Convenience stores join price war debate
The head of the the Australasian Association of Convenience Stores (AACC) is calling for suppliers and wholesalers to reconsider costs to their convenience store customers to enable them to be more competitive against the supermarket chains.
According to the AACC, major supermarkets that continue to act as wholesalers as well as retailers, selling directly to convenience stores and other small businesses, creates a raft of negative flow on effect that not only harms small business but also consumers.
Jeff Rogut, CEO of AACC, said while it’s not new for convenience stores to source stock from supermarkets, it’s nevertheless disappointing that small business owners can in some instances pay less for stock at the supermarket than they do from suppliers and wholesalers.
“This practice highlights the need for suppliers and wholesalers to reconsider costs to their convenience store customers to enable them to be more competitive,” Rogut said.
“It also reinforces how the supermarkets use their overwhelming market share to pressure suppliers into anti-competitive deals. Suppliers and wholesalers are effectively being held to ransom as the supermarkets strengthen their market dominance while smaller customers pay the price.”

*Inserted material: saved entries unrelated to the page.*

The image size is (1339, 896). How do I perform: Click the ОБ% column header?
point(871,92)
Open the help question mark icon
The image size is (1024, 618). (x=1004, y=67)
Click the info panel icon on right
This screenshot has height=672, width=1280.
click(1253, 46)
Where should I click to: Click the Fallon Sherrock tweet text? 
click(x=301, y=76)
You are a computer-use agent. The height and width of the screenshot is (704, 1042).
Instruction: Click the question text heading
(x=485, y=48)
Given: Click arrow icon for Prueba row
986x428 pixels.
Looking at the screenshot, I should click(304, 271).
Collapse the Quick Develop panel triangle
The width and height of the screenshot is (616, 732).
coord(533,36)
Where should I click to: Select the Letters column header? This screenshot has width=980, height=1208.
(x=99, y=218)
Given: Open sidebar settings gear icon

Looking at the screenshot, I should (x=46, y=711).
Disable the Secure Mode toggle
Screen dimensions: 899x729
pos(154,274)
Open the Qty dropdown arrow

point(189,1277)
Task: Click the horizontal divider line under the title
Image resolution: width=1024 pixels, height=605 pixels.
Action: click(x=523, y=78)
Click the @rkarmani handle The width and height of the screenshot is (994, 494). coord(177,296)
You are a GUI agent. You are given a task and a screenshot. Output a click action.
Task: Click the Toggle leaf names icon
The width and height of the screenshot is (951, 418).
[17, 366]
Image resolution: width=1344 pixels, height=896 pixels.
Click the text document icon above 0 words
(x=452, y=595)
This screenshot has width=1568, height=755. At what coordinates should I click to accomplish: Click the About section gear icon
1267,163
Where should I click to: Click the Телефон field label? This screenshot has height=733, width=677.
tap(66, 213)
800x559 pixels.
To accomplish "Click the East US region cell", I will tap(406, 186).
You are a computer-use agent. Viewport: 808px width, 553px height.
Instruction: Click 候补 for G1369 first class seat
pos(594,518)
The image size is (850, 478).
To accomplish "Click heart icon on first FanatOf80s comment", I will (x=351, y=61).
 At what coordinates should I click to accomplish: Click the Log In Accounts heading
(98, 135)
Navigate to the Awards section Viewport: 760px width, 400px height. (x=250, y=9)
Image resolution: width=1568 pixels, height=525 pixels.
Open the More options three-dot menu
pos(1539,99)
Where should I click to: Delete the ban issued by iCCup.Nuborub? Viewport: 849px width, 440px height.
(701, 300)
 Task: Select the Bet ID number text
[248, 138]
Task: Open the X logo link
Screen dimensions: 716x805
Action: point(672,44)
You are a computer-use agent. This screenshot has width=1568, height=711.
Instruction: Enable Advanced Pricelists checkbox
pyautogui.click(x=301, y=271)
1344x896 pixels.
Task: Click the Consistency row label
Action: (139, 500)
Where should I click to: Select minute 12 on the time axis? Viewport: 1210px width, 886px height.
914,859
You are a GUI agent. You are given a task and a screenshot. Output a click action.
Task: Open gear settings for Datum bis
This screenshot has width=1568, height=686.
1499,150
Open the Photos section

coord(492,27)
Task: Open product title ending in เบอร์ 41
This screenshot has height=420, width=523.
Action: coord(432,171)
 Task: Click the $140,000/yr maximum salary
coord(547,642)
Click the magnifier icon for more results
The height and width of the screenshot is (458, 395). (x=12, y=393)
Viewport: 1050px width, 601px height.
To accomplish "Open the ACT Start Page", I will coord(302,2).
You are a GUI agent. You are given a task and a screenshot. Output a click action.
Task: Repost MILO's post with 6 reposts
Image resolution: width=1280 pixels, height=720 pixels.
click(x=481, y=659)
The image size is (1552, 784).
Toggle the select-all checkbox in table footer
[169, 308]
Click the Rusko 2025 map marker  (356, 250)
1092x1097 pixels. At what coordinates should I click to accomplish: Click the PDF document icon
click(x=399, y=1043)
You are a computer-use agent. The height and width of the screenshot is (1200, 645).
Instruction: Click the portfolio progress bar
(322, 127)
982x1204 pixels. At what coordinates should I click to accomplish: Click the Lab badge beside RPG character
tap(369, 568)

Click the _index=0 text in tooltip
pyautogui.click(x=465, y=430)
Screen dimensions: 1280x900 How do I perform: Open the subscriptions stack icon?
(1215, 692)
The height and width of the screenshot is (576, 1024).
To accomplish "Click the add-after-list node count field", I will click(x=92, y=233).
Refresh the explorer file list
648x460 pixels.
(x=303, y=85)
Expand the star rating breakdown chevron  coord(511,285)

Rogut says wholesaling from supermarkets has a snowballing negative effect, as the greater volume of stock sold reinforces their importance to suppliers, unlocking further financial advantages based on the increased volume, while they also benefit from advertising and other supplier rebates. Meanwhile margins for smaller retailers are squeezed because they are missing out on this supplier advertising and marketing support.
“Where suppliers are concerned, this practice also dilutes the real volume statistics for the convenience channel, diminishing their ability to measure the true value of their convenience store customers and jeopardising their investment in the convenience channel when it comes to new products, promotions and campaigns.
“Until measures to address the anti-competitive landscape in Australian retail are introduced at a legislative level, we urge suppliers and wholesalers to the convenience industry to support their individual store customers, which offer a more personalised round the clock service and engage customers in innovative, tailored ways that supermarkets cannot.”